Yaşlanan erkekte tek sorun prostat değil
Andropoz ve prostat hastalıkları arasında bir ilişki var mıdır?
Her iki durumda yaşlanma ana etken. Yaşlanan erkeğin dönüşen hormon dengesi prostatın büyümesine yol açıyor. Bazı erkeklerde prostat kanserleşiyor. Diğerlerinde ise büyüyen prostat idrar yolunu tıkayıp idrar şikayetlerine yol açıyor. Bu iki durumu birlikte değerlendirmek gerekir. Çoğunlukla prostat hastalığı tedavi edilirken andropoz bulguları göz ardı ediliyor. Oya bu iç içe geçmiş iki durum birlikte değerlendirilmelidir.
Andropozu nasıl tarif edersiniz ?
Andropoz; yaşlanma ve serum testosteron (T) düzeyinde azalma ile birlikte oluşan bir dizi semptomun eşlik ettiği biyokimyasal bir sendromdur. Andropozun; erkek menapozu, erkek klimakteri, yaşlanan adamda androjen yetmezliği, yaşlanan adamda parsiyel androjen yetmezliği gibi çok sayıda eşanlamlı adları bulunmaktadır. Andropoz erkeğin yaşam kalitesini etkilemesinin yanısıra, çok sayıda organ sisteminde de (Kas, kemik, bilinç ve glisemik kontrol) zararlı etkilere yol açmaktadır. Testosteron üretimi yaşlanan adamda giderek azalır. Andropozun belirtileri nelerdir?
Erkek T düzeyi 30 yaşından itibaren dekat (her 10 yılda 1) başına % 10 azalır. Elli yaşın üzerini aşan erkek T düzeyinin %25’ini kaybetmiştir. Yetmiş yaşından sonra ise % 50 oranında kayıp vardır.
Yaşam kalitesini nasıl etkiler?
Erkeğin kendini eskisi gibi enerjik hissetmemesi, entellektüel aktivitede azalma, kas kitlesi ve direncinde azalma, cinsel isteksizlik, erektil disfonksiyon, göbek çevresinde yağlanma artışı, kemik mineral dansitesinde azalma, uyku bozuklukları, vücut kıllanmasında azalma, cilt değişiklikleri, depresif ruh hali, glisemik kontrolde azalma, insülin direncinde artış ve metabolik sendrom riskinde artış yaşam kalitesini etkileyen belirtilerden başlıcalarıdır.

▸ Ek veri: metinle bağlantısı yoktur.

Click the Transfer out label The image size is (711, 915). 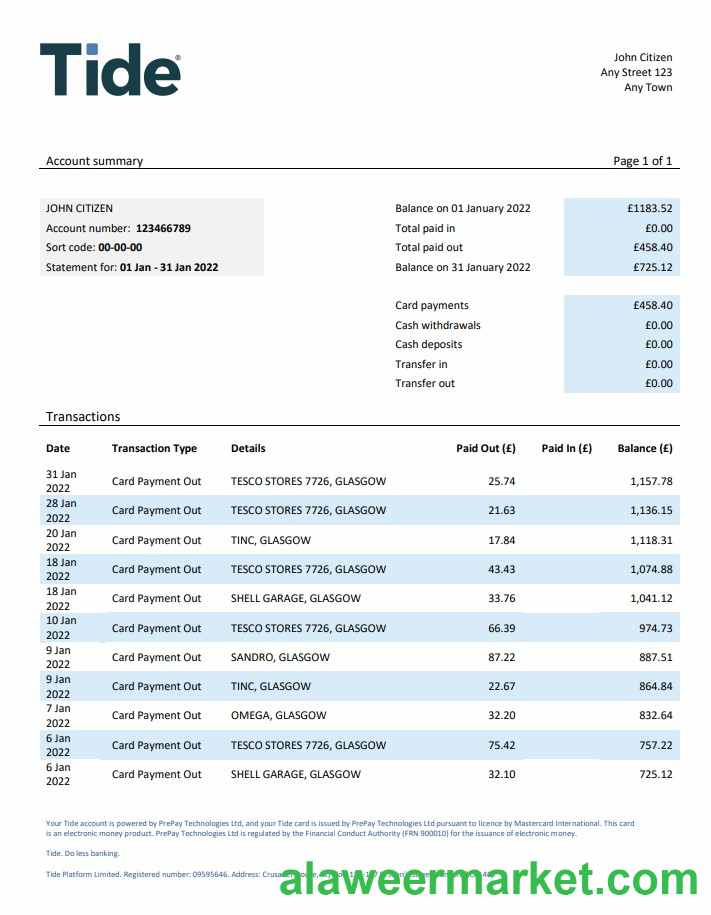(425, 383)
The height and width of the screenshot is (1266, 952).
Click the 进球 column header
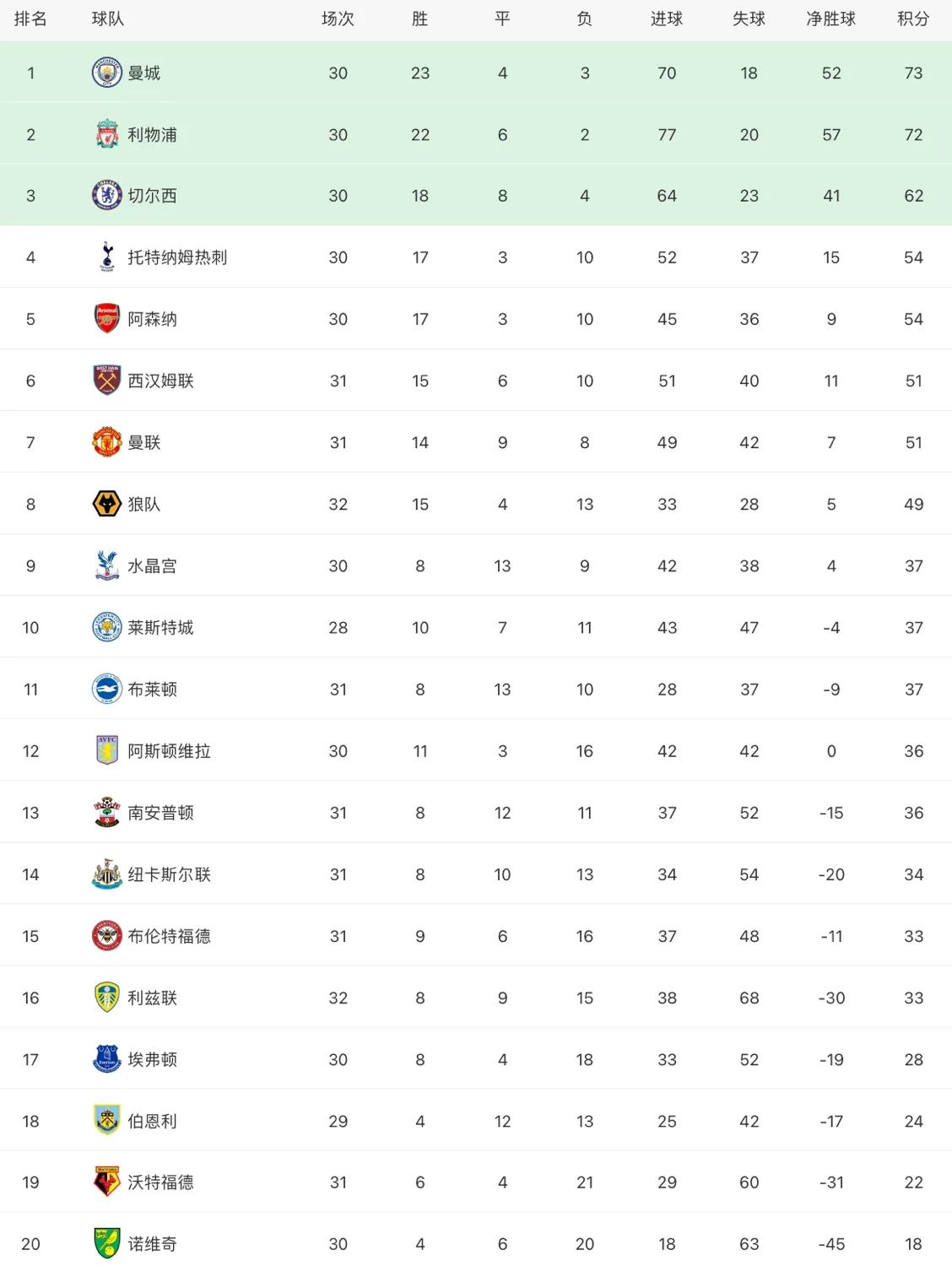tap(667, 19)
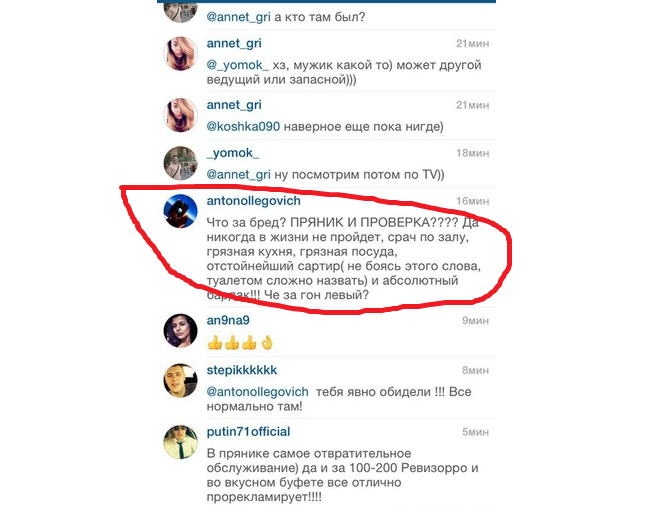The width and height of the screenshot is (650, 508).
Task: Click the stepikkkkkk username
Action: (242, 370)
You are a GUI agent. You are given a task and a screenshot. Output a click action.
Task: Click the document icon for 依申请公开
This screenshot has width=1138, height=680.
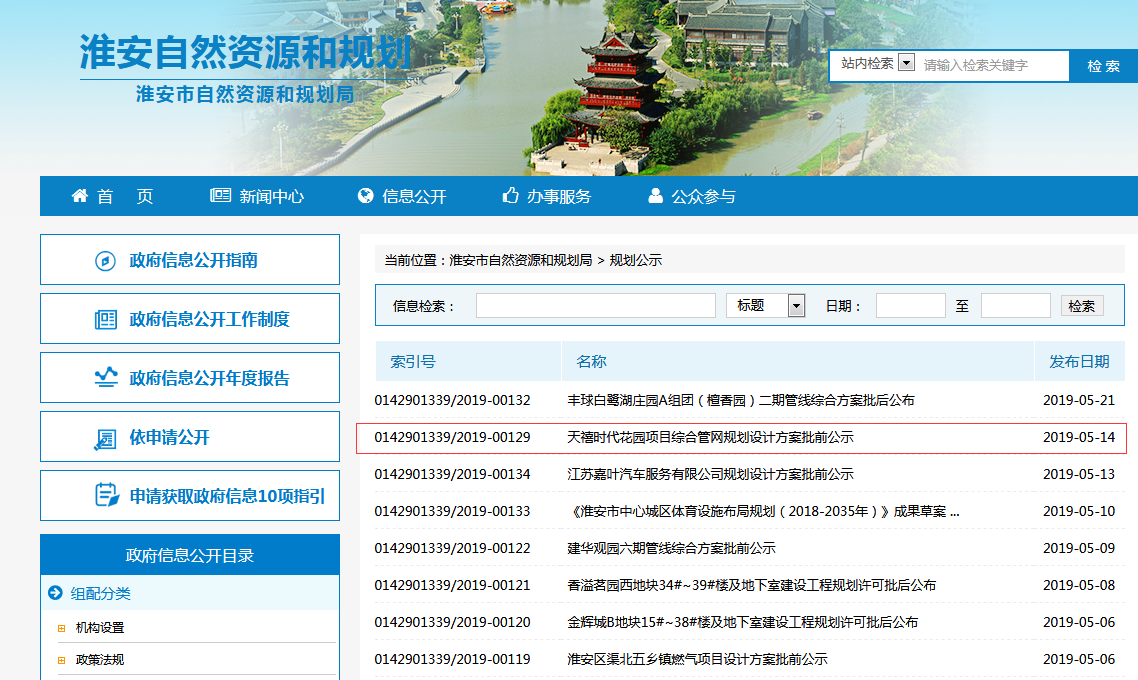click(x=105, y=438)
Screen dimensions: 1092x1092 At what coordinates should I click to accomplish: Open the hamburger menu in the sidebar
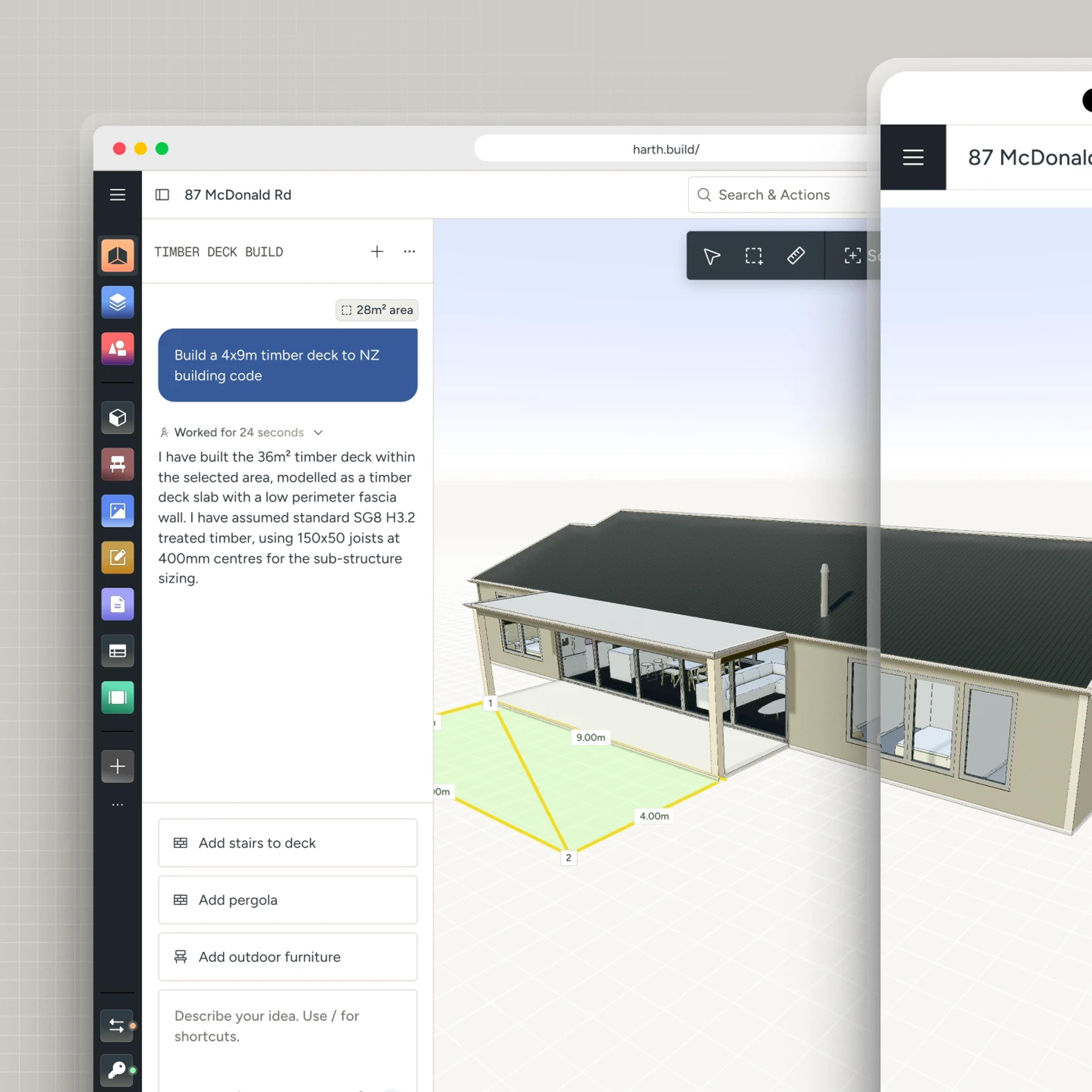pos(117,195)
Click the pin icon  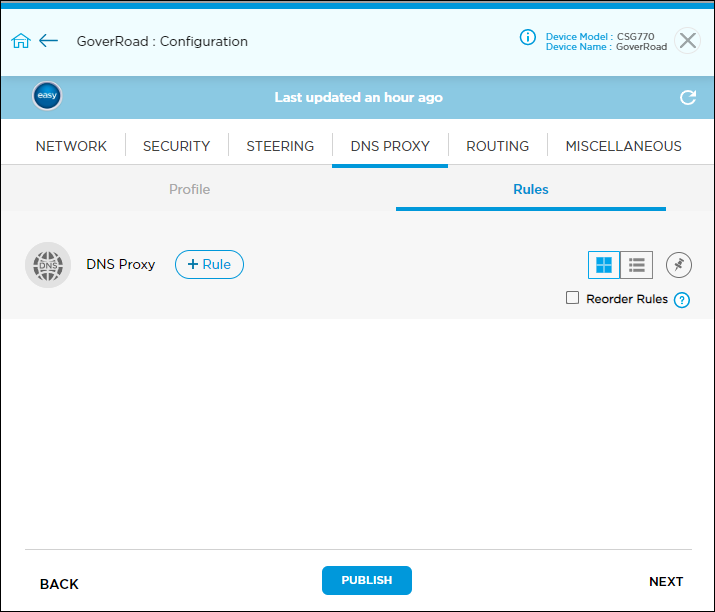679,265
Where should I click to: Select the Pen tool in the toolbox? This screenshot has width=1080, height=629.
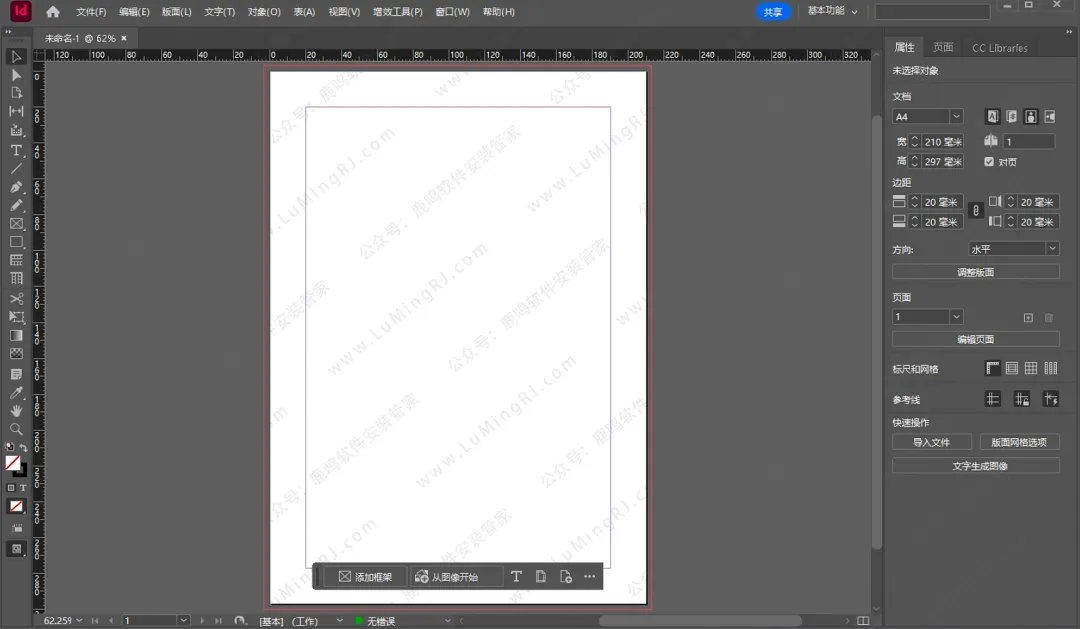pos(16,187)
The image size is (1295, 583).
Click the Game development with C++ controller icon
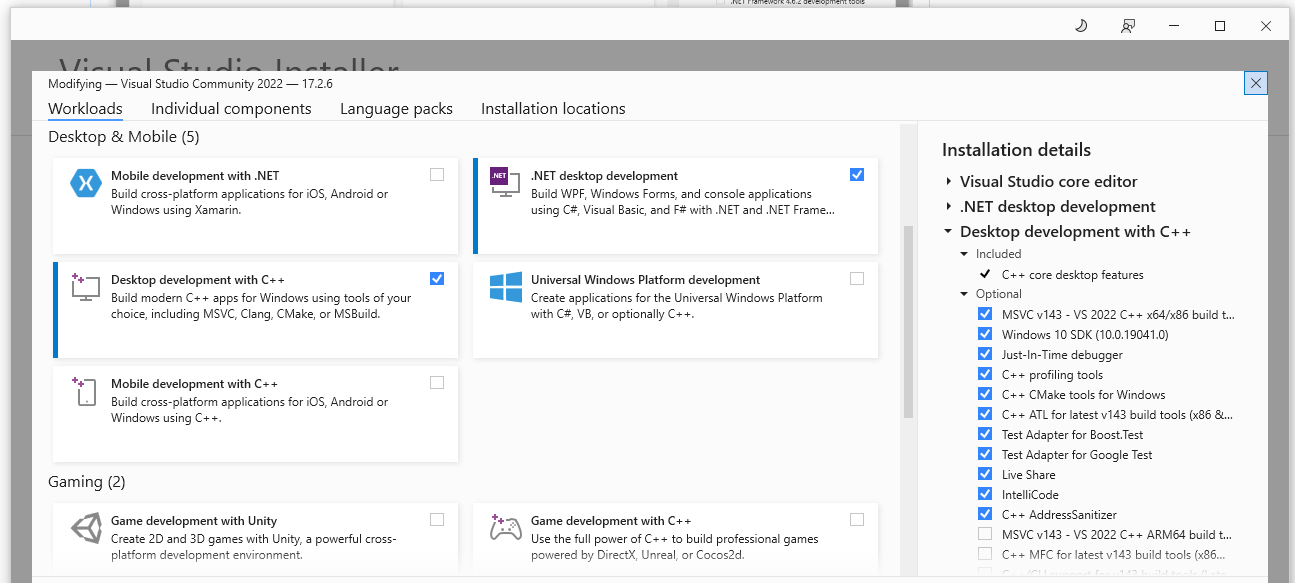click(x=505, y=528)
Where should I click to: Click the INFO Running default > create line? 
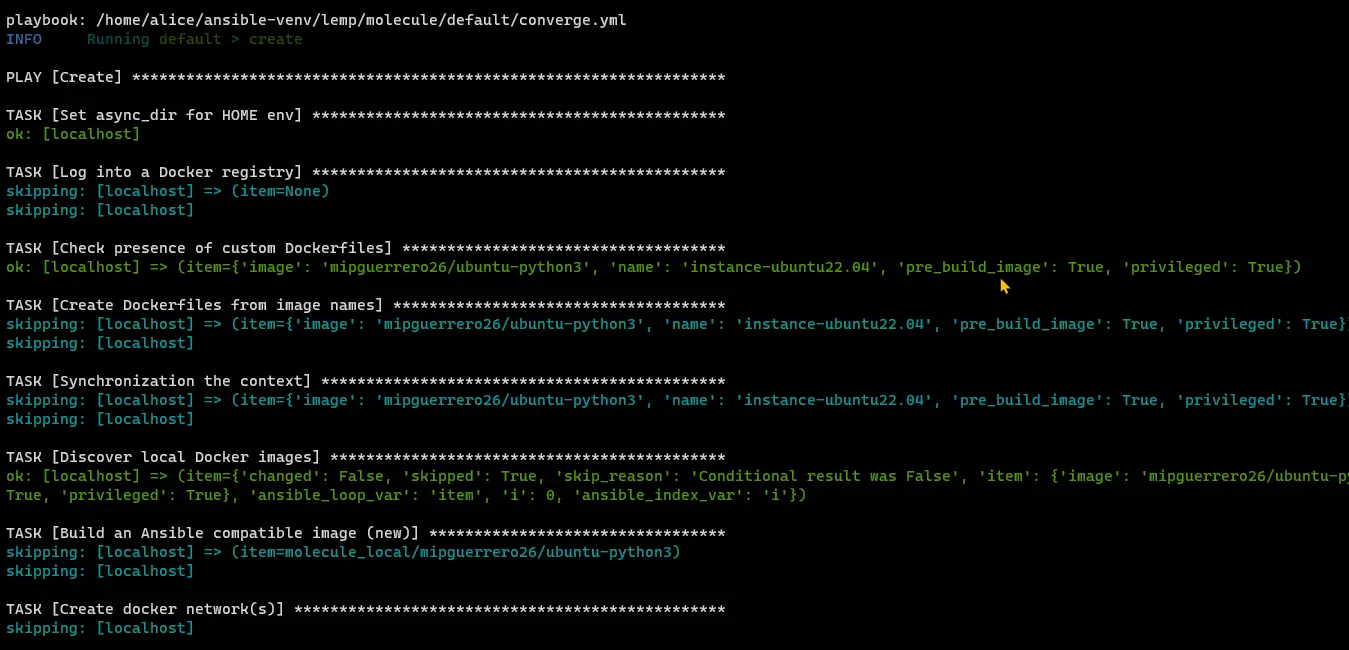(x=154, y=39)
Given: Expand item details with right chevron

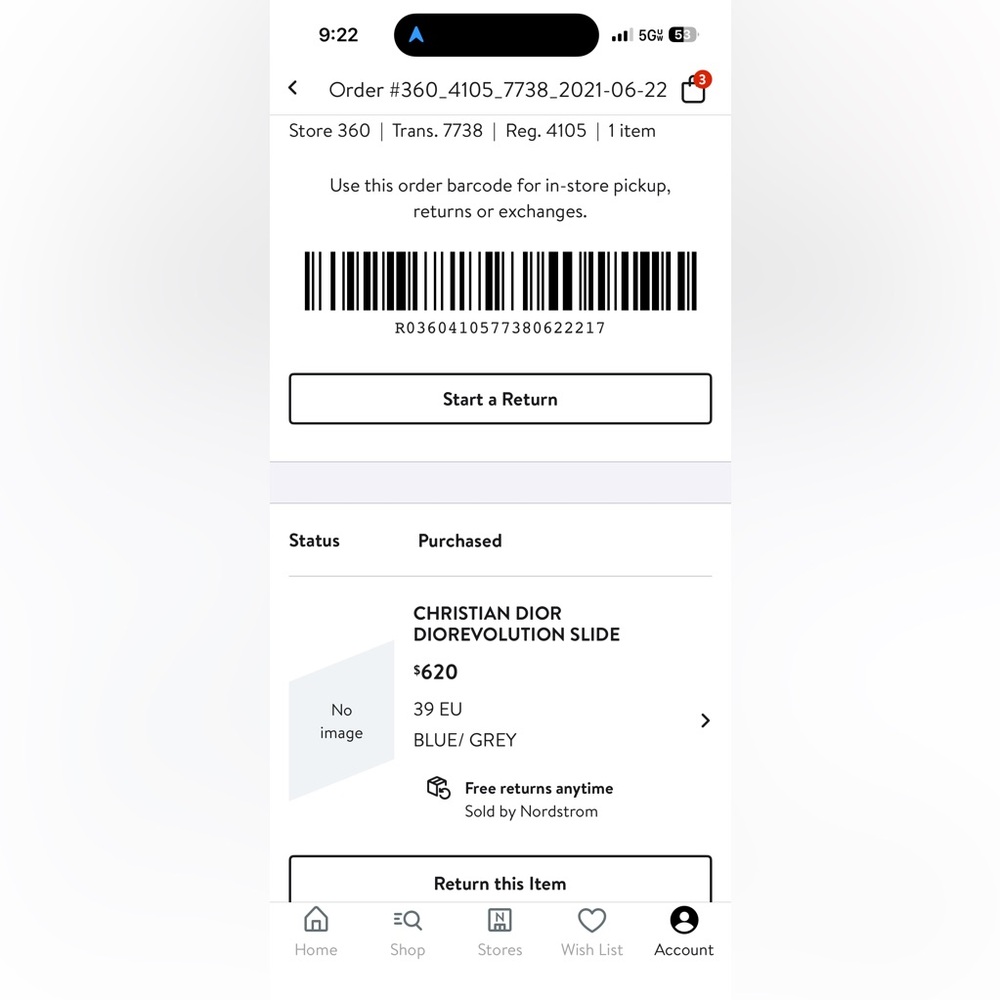Looking at the screenshot, I should point(705,720).
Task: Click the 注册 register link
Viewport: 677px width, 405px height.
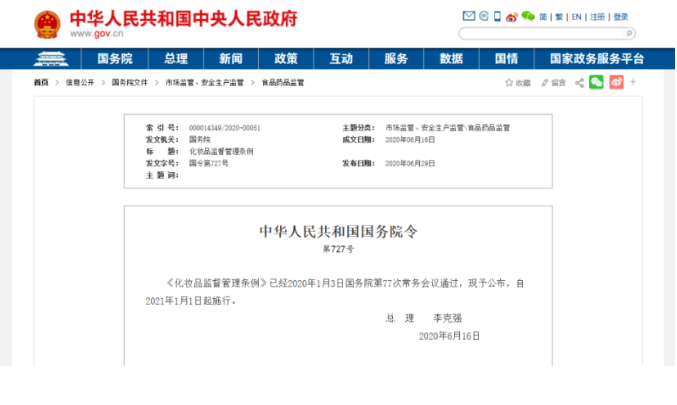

Androjen hormonunun cinsellikteki rolü nedir?
Genel olarak T hormonun cinsellikte yeri penil dokudan çok cinsel istek (libido) üzerinedir. Cinsellikle ile ilgili ana bulgu libido kaybıdır. Bunun dışında dolaylı olarak ereksiyon kaybına da yol açar. Genel olarak kabul edilen düşük T düzeyi <200ng/dl dir. Bu düzeyde T ve semptomların varlığı tanı için yeterlidir. Prostat kanseri T replasmanı için bir kontrendikasyon oluşturmamak ile birlikte replasman öncesi sonrasında rektal muayene ve PSA takibi esastır.
Andropoz tedavisinde hangi ilaçlar kullanılır?
Andropoz tedavisinde amaç düşük T’u yerine koymaktır. Replasman ağızdan, kas içine, cilt altına yolla yapılabilir. Seçim hasta ve hekim tercihine göre belirlenebilir. Kısa etkili cilt üzerine sürülen form T’nun sirkadien ritmini yakaladığı için tercih edilmelidir. Günümüzde en çok kabul gören yöntem cilt üzerine sürülen (jel, flaster) formlardır. Erkekte meme kanseri varlığında bu tedaviden kaçınılmalıdır.
İlaçların başarı tedavideki oranları nedir?
Uygun tanı ve T replasmanı ile birlikte yaşam kalitesinde artış, cinsel hayatın restorasyonu, bilişsel fonksiyonlarda düzelme, genel olarak iyi olma hali , glisemik kontrolde düzelme, kardiyovasküler riskte azalma gerçekleşmesi beklenmektedir.
Erkekte fazla testosteronun faydası olur mu?
Hayır, tersine zararı olabilir. Replasman sadece hormon düzeyi düşük olana erkeklere yapılmalıdır.
Cinsellik ömür boyu süren doğal bir içgüdüdür. Yaşlanma ile cinsellik sona ermez. Ortalam yaşam sürelerinin arttığı günümüz koşullarında uygun destekle sağlıklı yaşlılık ve cinsellik yaşamak mümkündür.